Passage =
....

As well as encountering them
As well as encountering them whilst driving myself, I also like to watch the Exposed UK Dash Cam channel on YT (only a weekly <10 mins compilation). This gives me other people's viewpoint. All I can say is that there are a lot of unforgiving drivers out there. Obviously there are going to be people who don't know the road and are confused by the layout but some of the clips show drivers almost seeking an accident, maybe to get an uploadable clip (a fairly common observation in all sorts of driving situations). There are badly designed roundabouts that seem purpose built to create conflict. Also, those who drive around roundabouts as fast as they possibly can contribute to make the once venerable British institution a nightmare these days.
Germans are hardly great...
I lived near Germany for 12 years. It never ceased to amaze me how poor Germans could be with roundabouts.
The key issue is that roundabouts are quite rare in Germany. Roundabouts with more than one lane even more so. The average German driver doesn't seem to know how to deal with them.

....

Records provided =
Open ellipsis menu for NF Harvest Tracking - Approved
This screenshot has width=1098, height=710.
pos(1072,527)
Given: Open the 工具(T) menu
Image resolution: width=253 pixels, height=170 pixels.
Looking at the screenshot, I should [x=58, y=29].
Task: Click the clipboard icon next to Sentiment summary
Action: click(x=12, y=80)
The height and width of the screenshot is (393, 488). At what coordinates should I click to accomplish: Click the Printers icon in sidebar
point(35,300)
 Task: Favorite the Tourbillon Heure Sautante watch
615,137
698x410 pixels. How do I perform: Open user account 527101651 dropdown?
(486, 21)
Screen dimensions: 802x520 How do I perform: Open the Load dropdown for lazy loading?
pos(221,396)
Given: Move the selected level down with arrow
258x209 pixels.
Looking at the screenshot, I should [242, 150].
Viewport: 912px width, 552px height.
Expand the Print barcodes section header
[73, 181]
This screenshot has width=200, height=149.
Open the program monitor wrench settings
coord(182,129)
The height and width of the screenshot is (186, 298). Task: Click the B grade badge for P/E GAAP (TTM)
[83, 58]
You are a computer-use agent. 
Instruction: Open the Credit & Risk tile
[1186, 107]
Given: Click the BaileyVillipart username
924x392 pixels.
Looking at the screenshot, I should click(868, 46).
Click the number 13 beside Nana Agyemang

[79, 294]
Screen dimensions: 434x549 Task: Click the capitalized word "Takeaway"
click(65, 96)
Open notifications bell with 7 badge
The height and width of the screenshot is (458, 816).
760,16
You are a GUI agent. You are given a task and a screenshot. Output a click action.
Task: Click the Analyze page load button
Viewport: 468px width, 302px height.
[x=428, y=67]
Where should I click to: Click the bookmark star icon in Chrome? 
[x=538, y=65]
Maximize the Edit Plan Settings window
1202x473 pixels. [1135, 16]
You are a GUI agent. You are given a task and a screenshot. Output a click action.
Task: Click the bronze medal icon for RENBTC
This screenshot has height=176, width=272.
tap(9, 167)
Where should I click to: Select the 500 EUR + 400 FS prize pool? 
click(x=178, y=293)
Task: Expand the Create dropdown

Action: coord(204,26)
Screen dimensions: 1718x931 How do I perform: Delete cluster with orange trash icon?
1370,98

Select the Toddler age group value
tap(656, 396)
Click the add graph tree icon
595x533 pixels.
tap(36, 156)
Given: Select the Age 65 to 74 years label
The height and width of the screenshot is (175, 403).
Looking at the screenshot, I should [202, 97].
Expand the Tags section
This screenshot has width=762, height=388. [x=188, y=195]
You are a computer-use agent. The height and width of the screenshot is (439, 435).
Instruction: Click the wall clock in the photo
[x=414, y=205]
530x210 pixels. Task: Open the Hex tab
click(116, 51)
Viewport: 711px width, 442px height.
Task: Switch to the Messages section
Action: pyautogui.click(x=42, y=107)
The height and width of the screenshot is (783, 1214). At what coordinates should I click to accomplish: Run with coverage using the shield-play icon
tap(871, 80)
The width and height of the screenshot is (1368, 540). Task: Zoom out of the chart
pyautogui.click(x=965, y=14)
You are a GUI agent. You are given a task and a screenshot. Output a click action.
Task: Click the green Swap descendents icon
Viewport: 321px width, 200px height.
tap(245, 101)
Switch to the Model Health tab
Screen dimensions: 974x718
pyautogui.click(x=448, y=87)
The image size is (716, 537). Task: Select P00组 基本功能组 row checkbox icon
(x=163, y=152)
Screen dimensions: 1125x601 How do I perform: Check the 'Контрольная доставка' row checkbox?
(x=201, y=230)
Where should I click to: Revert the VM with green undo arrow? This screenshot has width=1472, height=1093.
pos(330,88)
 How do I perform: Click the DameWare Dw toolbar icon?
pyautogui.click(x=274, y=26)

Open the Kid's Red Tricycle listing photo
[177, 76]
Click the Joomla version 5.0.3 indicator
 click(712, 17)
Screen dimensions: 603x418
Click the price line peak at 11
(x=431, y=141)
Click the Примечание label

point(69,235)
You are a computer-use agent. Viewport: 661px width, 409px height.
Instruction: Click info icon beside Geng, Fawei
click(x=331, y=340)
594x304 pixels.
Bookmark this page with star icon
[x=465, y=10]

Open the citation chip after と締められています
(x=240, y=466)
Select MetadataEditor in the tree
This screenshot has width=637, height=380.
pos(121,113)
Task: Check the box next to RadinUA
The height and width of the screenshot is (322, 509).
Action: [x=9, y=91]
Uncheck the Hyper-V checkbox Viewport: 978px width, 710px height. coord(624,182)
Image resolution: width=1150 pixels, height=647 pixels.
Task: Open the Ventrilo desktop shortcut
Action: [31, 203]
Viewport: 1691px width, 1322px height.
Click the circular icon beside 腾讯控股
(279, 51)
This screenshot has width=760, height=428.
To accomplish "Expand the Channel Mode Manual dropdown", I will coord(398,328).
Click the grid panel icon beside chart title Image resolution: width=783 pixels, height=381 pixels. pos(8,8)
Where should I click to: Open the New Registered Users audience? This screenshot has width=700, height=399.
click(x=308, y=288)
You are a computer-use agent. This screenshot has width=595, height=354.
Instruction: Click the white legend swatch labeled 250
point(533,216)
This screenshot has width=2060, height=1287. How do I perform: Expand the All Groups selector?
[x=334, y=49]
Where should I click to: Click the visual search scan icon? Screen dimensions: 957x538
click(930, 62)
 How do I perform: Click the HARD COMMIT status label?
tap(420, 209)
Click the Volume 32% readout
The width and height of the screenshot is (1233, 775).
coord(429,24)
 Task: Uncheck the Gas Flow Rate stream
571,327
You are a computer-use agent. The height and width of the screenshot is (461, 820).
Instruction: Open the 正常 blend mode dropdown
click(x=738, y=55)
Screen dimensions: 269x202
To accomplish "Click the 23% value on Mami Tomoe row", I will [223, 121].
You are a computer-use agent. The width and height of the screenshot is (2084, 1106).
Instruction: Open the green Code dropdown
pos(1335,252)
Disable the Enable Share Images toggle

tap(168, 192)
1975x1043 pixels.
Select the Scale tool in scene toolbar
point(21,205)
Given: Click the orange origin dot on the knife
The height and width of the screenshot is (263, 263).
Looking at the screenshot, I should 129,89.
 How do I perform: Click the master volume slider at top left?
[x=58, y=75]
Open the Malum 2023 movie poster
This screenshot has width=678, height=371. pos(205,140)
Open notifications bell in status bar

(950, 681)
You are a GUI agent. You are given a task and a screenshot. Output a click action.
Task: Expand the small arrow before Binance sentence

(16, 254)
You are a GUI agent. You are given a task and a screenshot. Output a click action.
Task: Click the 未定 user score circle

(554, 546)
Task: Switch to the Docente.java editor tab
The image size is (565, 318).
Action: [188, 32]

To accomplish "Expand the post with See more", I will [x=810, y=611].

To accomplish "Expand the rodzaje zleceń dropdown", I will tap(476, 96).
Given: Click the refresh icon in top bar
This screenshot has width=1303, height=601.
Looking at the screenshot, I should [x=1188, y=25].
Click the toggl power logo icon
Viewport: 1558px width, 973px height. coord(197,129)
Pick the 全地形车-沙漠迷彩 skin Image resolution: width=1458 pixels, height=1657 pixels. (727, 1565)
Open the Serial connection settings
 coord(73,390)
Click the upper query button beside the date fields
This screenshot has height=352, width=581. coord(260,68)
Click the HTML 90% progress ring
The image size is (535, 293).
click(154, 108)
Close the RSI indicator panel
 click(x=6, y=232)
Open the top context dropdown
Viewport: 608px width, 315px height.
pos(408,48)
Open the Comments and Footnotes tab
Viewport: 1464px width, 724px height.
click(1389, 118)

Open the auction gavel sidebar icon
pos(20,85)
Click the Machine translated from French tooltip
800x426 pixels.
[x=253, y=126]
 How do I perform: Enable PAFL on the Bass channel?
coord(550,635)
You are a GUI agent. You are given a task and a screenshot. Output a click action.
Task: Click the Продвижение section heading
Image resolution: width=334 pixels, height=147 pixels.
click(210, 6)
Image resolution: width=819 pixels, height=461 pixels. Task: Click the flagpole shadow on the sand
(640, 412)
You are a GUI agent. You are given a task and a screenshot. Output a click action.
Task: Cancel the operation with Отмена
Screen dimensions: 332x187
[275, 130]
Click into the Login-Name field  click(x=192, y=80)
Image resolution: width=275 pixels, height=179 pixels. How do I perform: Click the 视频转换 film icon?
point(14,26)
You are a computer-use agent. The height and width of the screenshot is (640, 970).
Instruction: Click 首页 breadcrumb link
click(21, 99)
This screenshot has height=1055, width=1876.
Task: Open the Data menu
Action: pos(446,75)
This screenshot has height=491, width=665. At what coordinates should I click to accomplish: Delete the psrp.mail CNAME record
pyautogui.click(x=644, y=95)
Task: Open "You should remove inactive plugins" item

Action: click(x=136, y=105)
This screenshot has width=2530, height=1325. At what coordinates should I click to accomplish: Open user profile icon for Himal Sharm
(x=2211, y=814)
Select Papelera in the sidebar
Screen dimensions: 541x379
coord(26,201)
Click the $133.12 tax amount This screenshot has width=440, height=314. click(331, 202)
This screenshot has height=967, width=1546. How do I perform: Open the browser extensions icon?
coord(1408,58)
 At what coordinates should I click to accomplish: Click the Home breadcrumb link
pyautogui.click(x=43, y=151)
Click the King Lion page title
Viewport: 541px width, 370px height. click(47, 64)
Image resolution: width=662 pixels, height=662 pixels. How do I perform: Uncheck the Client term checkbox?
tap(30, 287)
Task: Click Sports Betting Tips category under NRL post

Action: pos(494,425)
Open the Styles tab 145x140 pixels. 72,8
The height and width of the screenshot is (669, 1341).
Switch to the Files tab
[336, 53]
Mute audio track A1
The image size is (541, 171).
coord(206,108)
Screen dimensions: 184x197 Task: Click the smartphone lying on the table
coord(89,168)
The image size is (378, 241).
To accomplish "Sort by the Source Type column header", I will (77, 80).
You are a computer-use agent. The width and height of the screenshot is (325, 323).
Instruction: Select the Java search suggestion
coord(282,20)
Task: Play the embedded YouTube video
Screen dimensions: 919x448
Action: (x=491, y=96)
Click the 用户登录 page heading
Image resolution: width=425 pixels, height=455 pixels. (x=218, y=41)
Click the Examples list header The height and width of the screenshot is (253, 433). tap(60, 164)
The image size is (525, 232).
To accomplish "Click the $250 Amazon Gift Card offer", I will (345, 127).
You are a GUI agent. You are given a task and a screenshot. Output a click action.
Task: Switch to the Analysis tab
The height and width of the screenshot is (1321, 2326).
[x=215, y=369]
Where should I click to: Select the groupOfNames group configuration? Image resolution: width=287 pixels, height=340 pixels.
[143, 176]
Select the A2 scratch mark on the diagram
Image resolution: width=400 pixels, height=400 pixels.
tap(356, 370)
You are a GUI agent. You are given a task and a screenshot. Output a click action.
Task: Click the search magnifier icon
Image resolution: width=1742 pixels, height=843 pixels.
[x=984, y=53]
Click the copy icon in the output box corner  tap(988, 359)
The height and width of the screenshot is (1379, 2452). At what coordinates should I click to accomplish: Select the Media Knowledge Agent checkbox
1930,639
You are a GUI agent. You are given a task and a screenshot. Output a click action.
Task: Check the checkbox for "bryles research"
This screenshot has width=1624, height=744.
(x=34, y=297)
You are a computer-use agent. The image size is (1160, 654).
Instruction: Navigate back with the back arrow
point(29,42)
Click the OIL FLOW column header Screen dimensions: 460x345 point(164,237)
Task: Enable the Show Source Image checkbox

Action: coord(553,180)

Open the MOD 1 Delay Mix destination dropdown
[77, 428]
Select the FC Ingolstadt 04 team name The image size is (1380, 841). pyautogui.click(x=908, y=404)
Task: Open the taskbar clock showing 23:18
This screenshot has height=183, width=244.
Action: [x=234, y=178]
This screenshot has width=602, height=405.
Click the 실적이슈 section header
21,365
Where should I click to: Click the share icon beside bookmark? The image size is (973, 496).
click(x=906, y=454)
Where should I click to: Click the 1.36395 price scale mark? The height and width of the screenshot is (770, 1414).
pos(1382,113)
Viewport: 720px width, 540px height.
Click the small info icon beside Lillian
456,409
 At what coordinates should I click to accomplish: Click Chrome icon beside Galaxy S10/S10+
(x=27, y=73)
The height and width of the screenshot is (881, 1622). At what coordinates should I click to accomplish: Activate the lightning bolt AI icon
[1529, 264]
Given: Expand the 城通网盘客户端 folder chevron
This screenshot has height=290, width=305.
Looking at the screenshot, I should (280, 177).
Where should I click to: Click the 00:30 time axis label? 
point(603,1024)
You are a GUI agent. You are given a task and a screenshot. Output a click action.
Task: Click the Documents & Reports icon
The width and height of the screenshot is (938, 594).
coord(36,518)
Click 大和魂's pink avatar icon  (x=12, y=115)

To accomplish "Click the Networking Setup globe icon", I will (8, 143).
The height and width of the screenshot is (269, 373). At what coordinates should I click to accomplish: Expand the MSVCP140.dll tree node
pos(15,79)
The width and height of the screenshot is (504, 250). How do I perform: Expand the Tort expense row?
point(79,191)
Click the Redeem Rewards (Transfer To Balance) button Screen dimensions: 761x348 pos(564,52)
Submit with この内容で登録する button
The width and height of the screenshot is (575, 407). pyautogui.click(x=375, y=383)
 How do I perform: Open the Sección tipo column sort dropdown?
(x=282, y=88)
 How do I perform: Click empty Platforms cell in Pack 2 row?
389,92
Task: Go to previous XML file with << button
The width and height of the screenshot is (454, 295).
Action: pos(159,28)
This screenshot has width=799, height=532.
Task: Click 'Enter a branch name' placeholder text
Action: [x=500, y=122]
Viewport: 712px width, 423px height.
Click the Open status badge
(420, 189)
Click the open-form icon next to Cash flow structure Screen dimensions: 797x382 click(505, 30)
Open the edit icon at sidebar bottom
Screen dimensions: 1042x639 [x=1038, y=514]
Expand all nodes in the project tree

....

Goals =
- 1) In the passage on roundabouts, how long did the writer live near Germany?
- 2) Decide whether each statement agrees with the passage on roundabouts. Answer yes or no, and quote the words from the passage that decide it.
(a) The Exposed UK Dash Cam channel puts out a weekly compilation of under ten minutes.
(b) Roundabouts with more than one lane are common in Germany.
(c) The writer says drivers who take roundabouts as fast as possible help make them a nightmare.
- 3) Carry the passage on roundabouts forward in a few sentences, starting right after its final sentence.

Final answers =
- 1) 12 years.

- 2)
(a) Yes: "only a weekly <10 mins compilation"
(b) No: "roundabouts are quite rare in Germany. Roundabouts with more than one lane even more so."
(c) Yes: "those who drive around roundabouts as fast as they possibly can contribute to make the once venerable British institution a nightmare these days"

- 3)
The standard line for a German when they meet a 2 lane roundabout is to go on the right / outside regardless of which exit they are taking. As you note they don't indicate. They'll also try and undertake you thereby blocking your exit if you have the audacity to use anything other than the outside lane.
The Dutch counter this behaviour by putting high spiral curbs forcing you to take the correct late on so-called 'super roundabouts'. OK if you know exactly where you're going. Not so if you don't.
In my experience the French are probably the best at roundabouts. They also have a huge amount of civic pride to what they put in the centre.